I need to cut down on my flock a bit, and I have some 10 or so hens over the age of 2.5years + that should move on. Now, I know they're older, and they're best for meat, but I'll have to admit I really like these hens, and I'd rather not send them to the stew pot. Just some specs: 
1. These hens are mostly mutts, some of cochin/austrolorp lineage, and tough little birds.
2. last season they probably laid an average of 3 eggs/wk, some much better than that. 
3. They go broody. I think almost every older hen I have has gone broody at least once (not always allowed to hatch though!).

Do you think I could sell them for anything?

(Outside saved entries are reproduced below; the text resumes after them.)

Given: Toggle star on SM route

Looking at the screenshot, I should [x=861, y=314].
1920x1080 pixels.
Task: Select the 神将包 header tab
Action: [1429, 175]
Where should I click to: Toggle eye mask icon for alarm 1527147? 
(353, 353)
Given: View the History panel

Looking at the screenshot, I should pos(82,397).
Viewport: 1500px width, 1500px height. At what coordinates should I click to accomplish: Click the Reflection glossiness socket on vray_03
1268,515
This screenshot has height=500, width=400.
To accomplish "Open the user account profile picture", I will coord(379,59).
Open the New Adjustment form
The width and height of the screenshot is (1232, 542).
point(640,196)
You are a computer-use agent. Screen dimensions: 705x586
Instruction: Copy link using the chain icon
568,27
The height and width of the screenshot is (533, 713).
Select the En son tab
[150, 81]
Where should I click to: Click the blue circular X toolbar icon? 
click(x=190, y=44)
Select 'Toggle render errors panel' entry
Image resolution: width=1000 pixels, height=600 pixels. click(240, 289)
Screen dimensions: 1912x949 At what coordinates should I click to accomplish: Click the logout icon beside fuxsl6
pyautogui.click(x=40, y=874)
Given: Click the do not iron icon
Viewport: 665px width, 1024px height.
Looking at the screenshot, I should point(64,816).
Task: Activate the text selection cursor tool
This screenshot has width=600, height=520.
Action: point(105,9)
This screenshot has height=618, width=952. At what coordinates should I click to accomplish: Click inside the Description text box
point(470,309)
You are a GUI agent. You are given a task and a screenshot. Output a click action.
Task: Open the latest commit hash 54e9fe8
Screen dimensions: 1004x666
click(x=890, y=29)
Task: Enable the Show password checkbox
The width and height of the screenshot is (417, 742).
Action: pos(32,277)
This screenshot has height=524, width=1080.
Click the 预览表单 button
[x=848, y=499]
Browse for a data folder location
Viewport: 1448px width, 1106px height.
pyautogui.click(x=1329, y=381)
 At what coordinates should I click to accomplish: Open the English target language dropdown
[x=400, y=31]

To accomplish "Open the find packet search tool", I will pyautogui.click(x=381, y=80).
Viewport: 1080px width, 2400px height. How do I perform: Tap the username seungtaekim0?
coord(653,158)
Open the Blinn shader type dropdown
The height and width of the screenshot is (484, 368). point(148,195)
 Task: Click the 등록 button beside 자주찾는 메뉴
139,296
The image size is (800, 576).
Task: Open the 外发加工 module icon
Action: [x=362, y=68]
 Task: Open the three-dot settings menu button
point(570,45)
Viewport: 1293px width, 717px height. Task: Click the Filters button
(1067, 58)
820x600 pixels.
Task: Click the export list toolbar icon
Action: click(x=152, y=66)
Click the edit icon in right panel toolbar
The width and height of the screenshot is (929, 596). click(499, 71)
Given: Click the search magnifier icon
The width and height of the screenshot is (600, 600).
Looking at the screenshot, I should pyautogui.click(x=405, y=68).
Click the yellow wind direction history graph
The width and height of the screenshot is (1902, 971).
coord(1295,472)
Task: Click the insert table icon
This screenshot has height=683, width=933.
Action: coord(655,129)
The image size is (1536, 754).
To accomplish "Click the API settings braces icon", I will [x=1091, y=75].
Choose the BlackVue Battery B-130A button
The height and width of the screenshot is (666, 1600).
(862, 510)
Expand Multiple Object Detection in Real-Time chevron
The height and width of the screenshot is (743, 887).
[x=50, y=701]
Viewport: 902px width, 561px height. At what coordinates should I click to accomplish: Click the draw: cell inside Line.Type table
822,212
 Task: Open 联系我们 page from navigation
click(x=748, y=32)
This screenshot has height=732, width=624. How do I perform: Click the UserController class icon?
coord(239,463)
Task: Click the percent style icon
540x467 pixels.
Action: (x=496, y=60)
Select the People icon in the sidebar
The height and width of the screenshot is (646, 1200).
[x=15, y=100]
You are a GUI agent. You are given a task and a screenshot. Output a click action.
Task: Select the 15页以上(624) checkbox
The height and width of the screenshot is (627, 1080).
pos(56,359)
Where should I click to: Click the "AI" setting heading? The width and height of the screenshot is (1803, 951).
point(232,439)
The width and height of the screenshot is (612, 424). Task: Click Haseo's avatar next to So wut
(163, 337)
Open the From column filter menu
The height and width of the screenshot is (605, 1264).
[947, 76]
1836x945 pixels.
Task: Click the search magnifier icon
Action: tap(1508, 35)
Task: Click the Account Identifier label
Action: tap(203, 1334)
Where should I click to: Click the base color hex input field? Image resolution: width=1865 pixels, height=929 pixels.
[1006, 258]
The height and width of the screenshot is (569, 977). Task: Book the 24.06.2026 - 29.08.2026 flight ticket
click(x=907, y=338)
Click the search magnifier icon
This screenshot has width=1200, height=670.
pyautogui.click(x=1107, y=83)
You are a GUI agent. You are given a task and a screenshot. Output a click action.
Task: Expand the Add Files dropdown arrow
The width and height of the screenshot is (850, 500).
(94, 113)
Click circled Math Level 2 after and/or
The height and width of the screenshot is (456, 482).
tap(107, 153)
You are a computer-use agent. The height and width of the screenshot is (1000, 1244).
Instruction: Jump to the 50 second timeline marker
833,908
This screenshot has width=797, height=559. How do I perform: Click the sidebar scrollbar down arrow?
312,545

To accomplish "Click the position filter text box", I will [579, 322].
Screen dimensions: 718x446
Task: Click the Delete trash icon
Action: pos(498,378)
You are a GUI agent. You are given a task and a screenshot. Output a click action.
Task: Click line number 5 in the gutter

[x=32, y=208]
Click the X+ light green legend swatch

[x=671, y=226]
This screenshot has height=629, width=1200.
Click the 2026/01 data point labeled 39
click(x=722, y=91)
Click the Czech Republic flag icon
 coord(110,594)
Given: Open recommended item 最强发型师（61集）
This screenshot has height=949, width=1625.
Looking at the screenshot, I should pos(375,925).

Or should I just give 'em away? 

What do you think? Would anyone care for an older hen for brooding or would it be best just to butcher?

Thank you,

F


----------



## NyGoatMom (Jan 26, 2013)

Good luck even giving them away. Around here they are pretty much worth nothing. At two years, they are some tough meat...


----------



## ksalvagno (Oct 6, 2009)

Around me people would only take them for meat and you would have to give it away.


----------



## milkmaid (Sep 15, 2010)

What area are you in? Laying hens go like hotcakes around here, even older ones. Usual price is $10-15, depending on how near the bird is to its laying prime. IMO the broodier the better, but I'm not sure of the general demand for that.
You could post them on Craigslist asking $10-$12 each, and then if they don't sell, bump down their price until they do.


----------



## Froggy (Feb 27, 2011)

I'm in the Virginia ---Shenandoah Valley area. I saw one person selling older hens here for $2/each...just saw an ad for 1.5yo hens for $15. 

I guess I may ask some ''new'' chicken people I know to see if any one is looking to hatch chicks with broodies...maybe I'll find a taker or two. :-|


----------



## NyGoatMom (Jan 26, 2013)

Just re-read my post...sorry! Didn't mean to sound so doomsday  I would try asking around, you may get lucky....I just process mine and only use the breasts off of the old hens.


----------



## mjs500doo (Nov 24, 2012)

You can pull $2-4 off old hens that occasionally lay. Some people keep em till they die. I keep a couple around like this with excellent genetics. Even one egg a week is worth it...otherwise if they go broody a lot, you should be able to sell them as a nest sitter for $5 a piece.


----------